Lehman’s bankruptcy filing is also wreaking havoc in the bond repo market, where brokerages traditionally procure short-term funding. Because of an absence of transactions by major participant Lehman, activity in the market is at a standstill, says senior strategist Tatsuo Ichikawa of RBS Securities Japan Ltd.

And because banks are unwilling to lend out cash in bond repo transactions, the Tokyo repo rate calculated by the Bank of Japan has shot up. The rate for transactions taking effect on the second business day was hovering at 0.746% on Monday. This means that it has jumped about 20 basis points in just half a month.

So the failure of Lehman produced serious problems in credit markets not only in the U.S. but also in Japan. The Japanese repo market has collapsed.
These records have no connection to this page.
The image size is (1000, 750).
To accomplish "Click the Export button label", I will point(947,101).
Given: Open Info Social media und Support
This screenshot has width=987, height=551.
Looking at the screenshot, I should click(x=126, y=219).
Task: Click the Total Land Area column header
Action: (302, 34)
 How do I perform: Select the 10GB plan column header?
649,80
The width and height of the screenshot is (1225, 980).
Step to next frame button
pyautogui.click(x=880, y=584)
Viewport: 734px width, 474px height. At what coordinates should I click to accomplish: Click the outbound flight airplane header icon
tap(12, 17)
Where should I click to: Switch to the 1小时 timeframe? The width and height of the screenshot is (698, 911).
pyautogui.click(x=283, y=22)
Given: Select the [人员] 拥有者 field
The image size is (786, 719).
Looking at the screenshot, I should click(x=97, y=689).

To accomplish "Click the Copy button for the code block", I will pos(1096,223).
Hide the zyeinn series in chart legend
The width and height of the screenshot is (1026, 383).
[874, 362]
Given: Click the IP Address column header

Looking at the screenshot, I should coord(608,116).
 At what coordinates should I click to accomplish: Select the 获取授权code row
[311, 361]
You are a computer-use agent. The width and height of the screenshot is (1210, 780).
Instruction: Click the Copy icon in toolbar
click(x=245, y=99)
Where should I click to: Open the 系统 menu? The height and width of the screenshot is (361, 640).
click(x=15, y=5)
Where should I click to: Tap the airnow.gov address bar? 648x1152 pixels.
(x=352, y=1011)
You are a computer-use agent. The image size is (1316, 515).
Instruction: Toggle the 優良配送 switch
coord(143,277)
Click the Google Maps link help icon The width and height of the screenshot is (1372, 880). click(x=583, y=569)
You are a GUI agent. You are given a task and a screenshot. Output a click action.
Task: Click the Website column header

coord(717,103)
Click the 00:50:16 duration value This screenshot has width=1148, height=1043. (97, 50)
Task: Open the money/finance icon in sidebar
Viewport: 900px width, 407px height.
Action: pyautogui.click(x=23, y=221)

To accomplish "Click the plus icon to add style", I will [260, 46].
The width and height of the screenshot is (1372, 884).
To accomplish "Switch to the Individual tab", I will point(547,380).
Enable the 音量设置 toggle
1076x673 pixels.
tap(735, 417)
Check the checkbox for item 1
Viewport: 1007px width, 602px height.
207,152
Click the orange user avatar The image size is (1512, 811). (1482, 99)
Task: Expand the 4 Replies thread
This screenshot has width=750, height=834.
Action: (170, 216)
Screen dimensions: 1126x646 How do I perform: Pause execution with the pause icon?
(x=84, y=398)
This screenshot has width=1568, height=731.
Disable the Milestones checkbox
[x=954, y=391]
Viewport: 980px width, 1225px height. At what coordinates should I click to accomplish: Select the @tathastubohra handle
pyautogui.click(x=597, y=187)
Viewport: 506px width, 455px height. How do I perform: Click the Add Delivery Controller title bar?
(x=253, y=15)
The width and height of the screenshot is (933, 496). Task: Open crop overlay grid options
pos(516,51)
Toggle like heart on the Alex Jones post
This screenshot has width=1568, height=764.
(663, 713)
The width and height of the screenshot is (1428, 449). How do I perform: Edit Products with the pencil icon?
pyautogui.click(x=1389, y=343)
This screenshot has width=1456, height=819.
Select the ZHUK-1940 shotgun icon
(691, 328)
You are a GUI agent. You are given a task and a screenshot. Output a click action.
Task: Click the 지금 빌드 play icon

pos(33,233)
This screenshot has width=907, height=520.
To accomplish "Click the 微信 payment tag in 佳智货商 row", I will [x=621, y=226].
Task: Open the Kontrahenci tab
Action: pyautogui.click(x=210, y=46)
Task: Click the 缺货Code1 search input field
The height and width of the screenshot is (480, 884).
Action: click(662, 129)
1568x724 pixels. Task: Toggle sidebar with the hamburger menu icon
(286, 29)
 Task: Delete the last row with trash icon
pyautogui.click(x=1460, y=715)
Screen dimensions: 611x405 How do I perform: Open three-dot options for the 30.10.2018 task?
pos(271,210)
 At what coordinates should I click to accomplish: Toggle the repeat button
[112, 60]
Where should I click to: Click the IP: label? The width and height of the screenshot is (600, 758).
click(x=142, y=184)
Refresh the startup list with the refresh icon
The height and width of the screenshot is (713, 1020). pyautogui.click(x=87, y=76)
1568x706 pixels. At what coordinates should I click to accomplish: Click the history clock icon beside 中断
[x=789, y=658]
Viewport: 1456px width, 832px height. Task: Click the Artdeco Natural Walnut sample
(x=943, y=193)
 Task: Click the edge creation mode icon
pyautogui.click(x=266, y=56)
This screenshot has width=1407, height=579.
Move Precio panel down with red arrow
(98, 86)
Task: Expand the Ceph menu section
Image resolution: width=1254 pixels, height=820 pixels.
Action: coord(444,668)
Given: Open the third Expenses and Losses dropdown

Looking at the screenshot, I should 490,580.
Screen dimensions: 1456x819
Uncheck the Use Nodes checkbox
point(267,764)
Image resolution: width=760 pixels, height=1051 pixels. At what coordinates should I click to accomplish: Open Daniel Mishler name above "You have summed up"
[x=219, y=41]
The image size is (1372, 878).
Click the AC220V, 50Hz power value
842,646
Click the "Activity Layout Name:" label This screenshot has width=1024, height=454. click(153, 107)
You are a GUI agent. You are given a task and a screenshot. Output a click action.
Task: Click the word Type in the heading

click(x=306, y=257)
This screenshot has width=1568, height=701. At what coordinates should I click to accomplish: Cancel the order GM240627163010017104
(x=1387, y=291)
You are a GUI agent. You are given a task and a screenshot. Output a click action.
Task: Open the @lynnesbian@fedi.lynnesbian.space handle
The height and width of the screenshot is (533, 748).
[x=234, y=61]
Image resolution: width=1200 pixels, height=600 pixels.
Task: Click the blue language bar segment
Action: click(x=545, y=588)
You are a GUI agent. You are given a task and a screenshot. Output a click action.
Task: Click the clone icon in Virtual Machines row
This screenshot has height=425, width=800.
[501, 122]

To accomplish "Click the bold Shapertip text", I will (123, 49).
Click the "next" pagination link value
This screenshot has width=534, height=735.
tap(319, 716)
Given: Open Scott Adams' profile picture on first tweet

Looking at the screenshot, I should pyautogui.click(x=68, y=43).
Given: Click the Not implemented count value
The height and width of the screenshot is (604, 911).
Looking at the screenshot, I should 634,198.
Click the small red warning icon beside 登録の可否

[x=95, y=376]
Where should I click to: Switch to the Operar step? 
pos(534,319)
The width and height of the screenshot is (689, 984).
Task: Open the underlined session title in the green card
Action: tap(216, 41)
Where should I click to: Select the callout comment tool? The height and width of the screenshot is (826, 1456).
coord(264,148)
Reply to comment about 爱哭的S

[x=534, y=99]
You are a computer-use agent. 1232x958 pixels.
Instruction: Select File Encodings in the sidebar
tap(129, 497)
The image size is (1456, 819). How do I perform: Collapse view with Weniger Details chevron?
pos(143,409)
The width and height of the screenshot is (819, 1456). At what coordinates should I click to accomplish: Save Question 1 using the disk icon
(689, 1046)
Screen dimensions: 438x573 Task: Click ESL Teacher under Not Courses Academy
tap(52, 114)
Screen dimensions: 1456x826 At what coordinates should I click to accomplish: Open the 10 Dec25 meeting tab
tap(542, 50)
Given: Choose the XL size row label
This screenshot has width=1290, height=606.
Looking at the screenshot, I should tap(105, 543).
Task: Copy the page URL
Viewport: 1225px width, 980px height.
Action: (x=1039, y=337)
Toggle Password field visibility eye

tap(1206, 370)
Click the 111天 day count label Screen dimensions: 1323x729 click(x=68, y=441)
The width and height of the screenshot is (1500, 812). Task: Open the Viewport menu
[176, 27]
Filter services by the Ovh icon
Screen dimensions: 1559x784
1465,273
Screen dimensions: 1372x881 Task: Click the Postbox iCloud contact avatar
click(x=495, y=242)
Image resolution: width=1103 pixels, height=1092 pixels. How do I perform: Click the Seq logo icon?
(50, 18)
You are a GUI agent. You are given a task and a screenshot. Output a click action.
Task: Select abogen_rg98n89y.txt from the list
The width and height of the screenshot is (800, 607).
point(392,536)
In my recent blogs, I have been arguing that a mechanism to deal with insolvency of systematically important financial institutions (not just commercial banks) in an orderly manner (such as the one involving temporary nationalization, for example) would be useful (although it may be too late for the U.S. crisis this time). Given the multi-national nature of many of these financial institutions and the operations in different countries are all related, “orderly” resolution of insolvency seems to require coordination among the resolution processes in different jurisdictions.

In response to the current crisis, the central banks have been coordinating their efforts to provide more liquidity in various short-term credit markets all over the world. The current episode may suggest a similar coordination may be required for resolution and restructuring processes.